Let's talk about something practical today — how I made 1.6 million with a 700,000 investment. I'm still using this method, and the core is three words: stability, simplicity, and patience. As long as you can stay calm, you can basically earn more and lose less, especially suitable for beginners, quick to grasp, and once understood, you can walk a steady path.
The first step is to choose the right cryptocurrency as a foundation.
I only select cryptocurrencies that have been trending upward for the last six months and add them to my watchlist. There's a small rule: if any cryptocurrency drops for more than three days in a row, I immediately remove it from the list.
I learned this lesson the hard way: once I chose a cryptocurrency that had dropped for five days thinking it was at the bottom, but it continued to decline. Later, I found out that the market makers had already sold off their holdings, and such cryptocurrencies are unlikely to have major rallies later, purely a waste of time.
The second step is to use the monthly MACD to lock in trends.
The monthly MACD confirms trends: look for a golden cross on the monthly MACD; the medium to long-term trend signals are more stable, and the win rate is far higher than for shorter cycles.
The third step is to find entry points using the 60-day moving average on the daily chart.
Once the general direction is set, switch to the daily chart to look at the 60-day moving average. When the price retraces to near the 60-day moving average and a strong bullish candle appears, it's time to enter, as the probability of a rebound is high (a volume-less rebound is often a false signal).
The fourth step is to set profit-taking and stop-loss levels like buying insurance.

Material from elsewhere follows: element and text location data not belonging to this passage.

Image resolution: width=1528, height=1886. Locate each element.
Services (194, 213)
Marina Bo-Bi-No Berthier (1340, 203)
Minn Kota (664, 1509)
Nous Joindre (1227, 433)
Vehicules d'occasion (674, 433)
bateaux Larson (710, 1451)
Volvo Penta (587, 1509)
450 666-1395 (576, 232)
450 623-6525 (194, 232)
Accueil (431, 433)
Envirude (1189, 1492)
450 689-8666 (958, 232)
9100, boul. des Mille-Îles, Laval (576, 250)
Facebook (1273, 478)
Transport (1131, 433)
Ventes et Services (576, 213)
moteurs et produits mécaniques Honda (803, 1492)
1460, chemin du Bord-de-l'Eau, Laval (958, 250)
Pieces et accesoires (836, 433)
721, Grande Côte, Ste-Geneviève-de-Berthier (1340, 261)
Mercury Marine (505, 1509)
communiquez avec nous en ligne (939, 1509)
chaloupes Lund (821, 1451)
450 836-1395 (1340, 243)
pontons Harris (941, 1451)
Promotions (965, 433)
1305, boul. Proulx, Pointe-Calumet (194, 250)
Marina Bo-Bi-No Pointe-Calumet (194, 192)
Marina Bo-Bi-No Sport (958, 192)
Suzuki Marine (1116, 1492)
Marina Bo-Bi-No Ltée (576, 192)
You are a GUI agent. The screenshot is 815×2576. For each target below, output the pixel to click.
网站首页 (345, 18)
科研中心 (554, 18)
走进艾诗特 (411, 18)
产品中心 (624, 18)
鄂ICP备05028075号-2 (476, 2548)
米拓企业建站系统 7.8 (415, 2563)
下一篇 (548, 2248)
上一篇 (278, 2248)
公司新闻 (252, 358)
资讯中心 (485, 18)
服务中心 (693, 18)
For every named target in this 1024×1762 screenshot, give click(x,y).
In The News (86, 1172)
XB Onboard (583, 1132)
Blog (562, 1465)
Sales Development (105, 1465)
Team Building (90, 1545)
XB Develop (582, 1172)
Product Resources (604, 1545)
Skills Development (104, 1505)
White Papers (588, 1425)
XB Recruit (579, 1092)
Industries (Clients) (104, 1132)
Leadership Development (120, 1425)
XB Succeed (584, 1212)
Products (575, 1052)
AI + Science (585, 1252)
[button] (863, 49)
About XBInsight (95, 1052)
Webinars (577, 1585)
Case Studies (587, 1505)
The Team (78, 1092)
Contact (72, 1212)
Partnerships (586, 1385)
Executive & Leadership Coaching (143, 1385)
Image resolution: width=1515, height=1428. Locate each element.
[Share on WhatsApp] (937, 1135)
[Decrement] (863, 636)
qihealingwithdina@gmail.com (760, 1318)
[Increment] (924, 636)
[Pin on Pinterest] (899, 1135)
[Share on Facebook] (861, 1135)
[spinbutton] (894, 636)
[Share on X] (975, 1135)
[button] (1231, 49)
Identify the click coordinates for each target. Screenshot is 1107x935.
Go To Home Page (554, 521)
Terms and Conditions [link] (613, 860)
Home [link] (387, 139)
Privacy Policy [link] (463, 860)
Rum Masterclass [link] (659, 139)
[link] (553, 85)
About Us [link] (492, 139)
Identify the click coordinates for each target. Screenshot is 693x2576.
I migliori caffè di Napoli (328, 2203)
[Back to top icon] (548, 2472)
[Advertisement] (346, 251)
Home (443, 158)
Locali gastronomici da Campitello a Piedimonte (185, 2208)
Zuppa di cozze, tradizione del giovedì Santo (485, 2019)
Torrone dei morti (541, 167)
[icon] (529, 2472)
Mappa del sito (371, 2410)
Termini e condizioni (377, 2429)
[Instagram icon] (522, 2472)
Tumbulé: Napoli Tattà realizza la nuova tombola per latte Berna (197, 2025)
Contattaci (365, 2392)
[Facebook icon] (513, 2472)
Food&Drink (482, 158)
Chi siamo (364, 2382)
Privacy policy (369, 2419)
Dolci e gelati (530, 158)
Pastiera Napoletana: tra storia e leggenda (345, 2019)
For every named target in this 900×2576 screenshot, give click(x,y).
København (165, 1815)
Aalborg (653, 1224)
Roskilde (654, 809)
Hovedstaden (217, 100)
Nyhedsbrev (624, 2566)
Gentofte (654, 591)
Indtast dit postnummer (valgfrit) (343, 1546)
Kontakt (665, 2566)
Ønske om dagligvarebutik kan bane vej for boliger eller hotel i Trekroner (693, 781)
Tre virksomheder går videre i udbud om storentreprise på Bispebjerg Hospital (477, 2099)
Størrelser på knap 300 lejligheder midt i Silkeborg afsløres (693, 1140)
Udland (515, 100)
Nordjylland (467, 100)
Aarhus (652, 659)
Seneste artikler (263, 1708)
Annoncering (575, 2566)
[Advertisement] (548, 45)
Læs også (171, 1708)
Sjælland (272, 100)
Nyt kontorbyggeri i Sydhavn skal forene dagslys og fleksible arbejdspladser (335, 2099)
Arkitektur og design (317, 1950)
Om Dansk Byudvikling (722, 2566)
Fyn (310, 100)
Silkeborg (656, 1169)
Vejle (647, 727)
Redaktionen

I take profits in three steps: when I earn 30%, I sell one-third to secure some gains; when I earn 50%, I sell another one-third to recover most of my costs; the remaining portion follows the trend, without being greedy for the last bit.
Stop-loss is even simpler: if the price falls below the 60-day moving average, regardless of how much I lose, I clear the position immediately. Once, I hesitated for a moment and ended up losing 200,000; later, I realized that stopping losses isn't losing; it's about preserving the capital for the next entry.
The core of this method boils down to two points: the monthly MACD golden cross confirms the trend, and the daily 60-day moving average retracement is the entry point. The combination of these two signals is much more reliable than random guessing.
In my spare time, I monitor the primary market where many potential cryptocurrencies are gaining momentum. Experimenting with small funds, if you catch one, you can easily double your investment. Recently, I've noticed a new AI cryptocurrency with international capital backing; after it launches, the price increase may be significant.
Although the method is simple, the key lies in execution. Emotional trading is the main cause of losses; controlling emotions and strictly adhering to discipline are crucial.